EXERCISE INPUT Block Start

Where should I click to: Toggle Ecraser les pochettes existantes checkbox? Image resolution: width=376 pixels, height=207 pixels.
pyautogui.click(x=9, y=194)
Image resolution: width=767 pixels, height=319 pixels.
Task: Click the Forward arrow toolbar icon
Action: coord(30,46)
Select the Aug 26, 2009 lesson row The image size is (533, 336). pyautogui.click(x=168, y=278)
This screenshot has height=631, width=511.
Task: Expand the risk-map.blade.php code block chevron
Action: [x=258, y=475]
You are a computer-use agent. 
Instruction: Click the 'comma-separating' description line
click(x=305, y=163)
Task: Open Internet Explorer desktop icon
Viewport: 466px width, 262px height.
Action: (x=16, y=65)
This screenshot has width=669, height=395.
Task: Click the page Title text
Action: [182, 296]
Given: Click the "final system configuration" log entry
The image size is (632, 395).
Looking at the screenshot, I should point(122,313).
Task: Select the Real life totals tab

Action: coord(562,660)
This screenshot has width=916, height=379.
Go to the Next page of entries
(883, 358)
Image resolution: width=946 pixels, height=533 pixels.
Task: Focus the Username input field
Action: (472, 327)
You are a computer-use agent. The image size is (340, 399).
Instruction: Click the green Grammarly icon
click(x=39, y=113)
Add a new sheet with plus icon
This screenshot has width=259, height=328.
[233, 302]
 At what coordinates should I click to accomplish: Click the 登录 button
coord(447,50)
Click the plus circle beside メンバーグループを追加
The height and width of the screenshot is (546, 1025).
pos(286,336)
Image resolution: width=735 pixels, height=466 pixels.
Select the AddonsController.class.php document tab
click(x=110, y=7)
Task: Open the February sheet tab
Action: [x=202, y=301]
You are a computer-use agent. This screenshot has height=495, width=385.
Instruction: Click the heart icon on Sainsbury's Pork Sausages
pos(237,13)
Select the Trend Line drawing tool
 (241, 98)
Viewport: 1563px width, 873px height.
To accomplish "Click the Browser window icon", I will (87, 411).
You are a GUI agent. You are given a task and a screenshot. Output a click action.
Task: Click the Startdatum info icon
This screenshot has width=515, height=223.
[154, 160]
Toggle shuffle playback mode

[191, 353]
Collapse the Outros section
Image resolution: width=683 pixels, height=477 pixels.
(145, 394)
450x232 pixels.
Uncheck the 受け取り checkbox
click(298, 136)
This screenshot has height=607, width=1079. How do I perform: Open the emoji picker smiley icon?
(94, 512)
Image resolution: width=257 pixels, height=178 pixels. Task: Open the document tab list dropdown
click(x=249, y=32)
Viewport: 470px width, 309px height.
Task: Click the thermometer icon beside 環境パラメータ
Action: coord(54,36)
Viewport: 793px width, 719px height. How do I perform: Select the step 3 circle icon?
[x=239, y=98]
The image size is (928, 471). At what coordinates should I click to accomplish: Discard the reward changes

EXERCISE INPUT Block End

**WORK TO BE COMPLETED:** The line above containing "Select the Aug", the line containing "You are a GUI", and every line between them are to be transcribed exactly; no other line is wanted.

**RESPONSE TO THE EXERCISE:**
Select the Aug 26, 2009 lesson row The image size is (533, 336). pyautogui.click(x=168, y=278)
This screenshot has height=631, width=511.
Task: Expand the risk-map.blade.php code block chevron
Action: [x=258, y=475]
You are a computer-use agent. 
Instruction: Click the 'comma-separating' description line
click(x=305, y=163)
Task: Open Internet Explorer desktop icon
Viewport: 466px width, 262px height.
Action: (x=16, y=65)
This screenshot has width=669, height=395.
Task: Click the page Title text
Action: [182, 296]
Given: Click the "final system configuration" log entry
The image size is (632, 395).
Looking at the screenshot, I should point(122,313).
Task: Select the Real life totals tab

Action: coord(562,660)
This screenshot has width=916, height=379.
Go to the Next page of entries
(883, 358)
Image resolution: width=946 pixels, height=533 pixels.
Task: Focus the Username input field
Action: (472, 327)
You are a computer-use agent. The image size is (340, 399).
Instruction: Click the green Grammarly icon
click(x=39, y=113)
Add a new sheet with plus icon
This screenshot has width=259, height=328.
[233, 302]
 At what coordinates should I click to accomplish: Click the 登录 button
coord(447,50)
Click the plus circle beside メンバーグループを追加
The height and width of the screenshot is (546, 1025).
pos(286,336)
Image resolution: width=735 pixels, height=466 pixels.
Select the AddonsController.class.php document tab
click(x=110, y=7)
Task: Open the February sheet tab
Action: [x=202, y=301]
You are a computer-use agent. This screenshot has height=495, width=385.
Instruction: Click the heart icon on Sainsbury's Pork Sausages
pos(237,13)
Select the Trend Line drawing tool
 (241, 98)
Viewport: 1563px width, 873px height.
To accomplish "Click the Browser window icon", I will (87, 411).
You are a GUI agent. You are given a task and a screenshot. Output a click action.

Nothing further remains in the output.